Extracted information —

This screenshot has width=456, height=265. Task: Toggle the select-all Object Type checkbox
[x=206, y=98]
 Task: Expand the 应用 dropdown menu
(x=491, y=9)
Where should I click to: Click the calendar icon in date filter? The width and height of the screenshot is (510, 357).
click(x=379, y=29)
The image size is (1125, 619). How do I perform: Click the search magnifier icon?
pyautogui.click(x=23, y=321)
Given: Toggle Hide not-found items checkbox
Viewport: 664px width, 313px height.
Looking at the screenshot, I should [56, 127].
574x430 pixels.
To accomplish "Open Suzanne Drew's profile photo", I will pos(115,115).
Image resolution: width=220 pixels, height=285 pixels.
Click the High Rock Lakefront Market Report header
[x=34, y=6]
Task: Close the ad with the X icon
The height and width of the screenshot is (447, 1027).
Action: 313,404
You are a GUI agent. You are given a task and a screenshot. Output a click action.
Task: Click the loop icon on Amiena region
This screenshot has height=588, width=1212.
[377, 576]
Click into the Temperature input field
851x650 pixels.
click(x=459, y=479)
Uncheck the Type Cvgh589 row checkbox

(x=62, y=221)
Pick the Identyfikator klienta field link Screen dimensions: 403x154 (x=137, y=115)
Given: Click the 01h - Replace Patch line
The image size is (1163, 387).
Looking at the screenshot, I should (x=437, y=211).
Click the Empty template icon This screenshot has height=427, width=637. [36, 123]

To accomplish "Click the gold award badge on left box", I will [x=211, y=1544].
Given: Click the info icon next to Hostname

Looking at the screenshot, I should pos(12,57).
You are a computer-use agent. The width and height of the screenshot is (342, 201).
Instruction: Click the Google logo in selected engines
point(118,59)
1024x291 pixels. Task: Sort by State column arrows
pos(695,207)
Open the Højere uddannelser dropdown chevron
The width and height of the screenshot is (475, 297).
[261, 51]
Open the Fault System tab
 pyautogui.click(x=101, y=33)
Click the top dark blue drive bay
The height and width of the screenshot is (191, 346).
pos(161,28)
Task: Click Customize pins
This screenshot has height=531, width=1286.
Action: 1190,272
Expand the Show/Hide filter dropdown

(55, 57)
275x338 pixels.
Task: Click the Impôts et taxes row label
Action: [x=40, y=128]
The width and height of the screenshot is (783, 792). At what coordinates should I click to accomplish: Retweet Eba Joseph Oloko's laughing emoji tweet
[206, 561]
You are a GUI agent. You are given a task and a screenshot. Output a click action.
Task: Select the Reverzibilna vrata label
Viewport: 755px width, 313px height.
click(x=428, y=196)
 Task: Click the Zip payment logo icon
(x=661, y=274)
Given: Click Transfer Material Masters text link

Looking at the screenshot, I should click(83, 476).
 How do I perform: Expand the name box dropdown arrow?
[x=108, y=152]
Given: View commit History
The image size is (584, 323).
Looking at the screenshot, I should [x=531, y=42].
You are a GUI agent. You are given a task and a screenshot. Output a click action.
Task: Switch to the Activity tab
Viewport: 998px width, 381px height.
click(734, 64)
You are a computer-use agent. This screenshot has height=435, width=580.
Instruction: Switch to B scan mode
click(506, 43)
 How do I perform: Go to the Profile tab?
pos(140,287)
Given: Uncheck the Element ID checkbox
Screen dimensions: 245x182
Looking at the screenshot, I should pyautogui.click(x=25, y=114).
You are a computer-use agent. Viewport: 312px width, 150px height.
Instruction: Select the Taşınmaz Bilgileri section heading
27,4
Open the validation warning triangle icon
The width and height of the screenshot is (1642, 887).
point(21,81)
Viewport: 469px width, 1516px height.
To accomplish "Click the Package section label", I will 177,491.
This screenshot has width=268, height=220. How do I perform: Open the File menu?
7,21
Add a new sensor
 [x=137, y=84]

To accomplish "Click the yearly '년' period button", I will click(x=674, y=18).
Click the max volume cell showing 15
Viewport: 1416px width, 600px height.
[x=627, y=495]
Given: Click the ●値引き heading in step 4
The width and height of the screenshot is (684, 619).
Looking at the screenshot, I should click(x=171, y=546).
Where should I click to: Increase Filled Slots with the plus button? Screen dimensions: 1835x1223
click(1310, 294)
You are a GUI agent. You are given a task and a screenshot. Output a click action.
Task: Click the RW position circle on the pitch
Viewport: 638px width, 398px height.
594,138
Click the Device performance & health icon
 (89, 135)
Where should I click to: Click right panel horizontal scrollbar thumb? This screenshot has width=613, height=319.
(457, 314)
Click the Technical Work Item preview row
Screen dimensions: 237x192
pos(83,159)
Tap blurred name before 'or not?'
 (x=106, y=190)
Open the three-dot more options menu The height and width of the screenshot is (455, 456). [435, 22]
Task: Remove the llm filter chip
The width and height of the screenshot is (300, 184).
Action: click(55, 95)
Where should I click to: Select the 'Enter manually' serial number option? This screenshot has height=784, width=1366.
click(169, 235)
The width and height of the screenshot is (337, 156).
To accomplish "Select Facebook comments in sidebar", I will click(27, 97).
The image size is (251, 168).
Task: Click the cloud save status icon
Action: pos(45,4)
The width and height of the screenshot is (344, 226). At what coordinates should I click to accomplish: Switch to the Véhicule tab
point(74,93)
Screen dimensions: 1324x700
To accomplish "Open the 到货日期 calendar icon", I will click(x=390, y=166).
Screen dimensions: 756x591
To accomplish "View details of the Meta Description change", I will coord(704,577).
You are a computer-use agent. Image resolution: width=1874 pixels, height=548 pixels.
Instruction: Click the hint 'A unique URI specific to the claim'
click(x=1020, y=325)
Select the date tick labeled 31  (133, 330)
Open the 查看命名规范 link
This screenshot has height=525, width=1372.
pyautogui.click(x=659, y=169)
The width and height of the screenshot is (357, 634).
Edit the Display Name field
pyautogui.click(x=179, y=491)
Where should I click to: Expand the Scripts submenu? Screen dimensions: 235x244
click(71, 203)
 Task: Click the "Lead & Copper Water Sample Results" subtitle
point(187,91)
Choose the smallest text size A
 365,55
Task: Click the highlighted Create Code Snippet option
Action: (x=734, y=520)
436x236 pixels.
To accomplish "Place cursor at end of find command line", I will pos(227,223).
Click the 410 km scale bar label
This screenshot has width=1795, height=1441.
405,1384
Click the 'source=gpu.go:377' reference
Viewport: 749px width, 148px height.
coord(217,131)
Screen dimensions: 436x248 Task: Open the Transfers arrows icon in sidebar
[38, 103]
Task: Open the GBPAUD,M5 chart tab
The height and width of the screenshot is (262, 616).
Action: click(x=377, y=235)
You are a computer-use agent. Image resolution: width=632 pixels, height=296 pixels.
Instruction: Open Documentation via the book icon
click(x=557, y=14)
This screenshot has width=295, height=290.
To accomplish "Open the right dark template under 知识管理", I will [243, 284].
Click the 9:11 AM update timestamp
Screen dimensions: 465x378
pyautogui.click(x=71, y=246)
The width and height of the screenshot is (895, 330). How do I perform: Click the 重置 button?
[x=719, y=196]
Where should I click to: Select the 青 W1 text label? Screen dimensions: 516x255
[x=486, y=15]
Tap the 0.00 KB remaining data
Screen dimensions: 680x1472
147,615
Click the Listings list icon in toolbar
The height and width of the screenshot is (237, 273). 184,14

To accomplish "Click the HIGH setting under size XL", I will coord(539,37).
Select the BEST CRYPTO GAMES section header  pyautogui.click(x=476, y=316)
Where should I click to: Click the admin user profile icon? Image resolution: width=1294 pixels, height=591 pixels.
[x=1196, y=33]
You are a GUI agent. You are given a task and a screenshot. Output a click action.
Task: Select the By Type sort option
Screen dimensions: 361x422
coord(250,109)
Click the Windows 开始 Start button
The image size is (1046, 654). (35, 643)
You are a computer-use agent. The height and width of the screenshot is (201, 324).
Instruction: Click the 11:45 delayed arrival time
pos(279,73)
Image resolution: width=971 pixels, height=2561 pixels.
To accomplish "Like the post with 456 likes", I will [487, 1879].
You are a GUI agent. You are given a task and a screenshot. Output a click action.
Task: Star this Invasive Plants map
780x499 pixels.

Assigned task — Nothing but a number is expected: the count of lines in the data that include the word "computer".

Output of the task — 6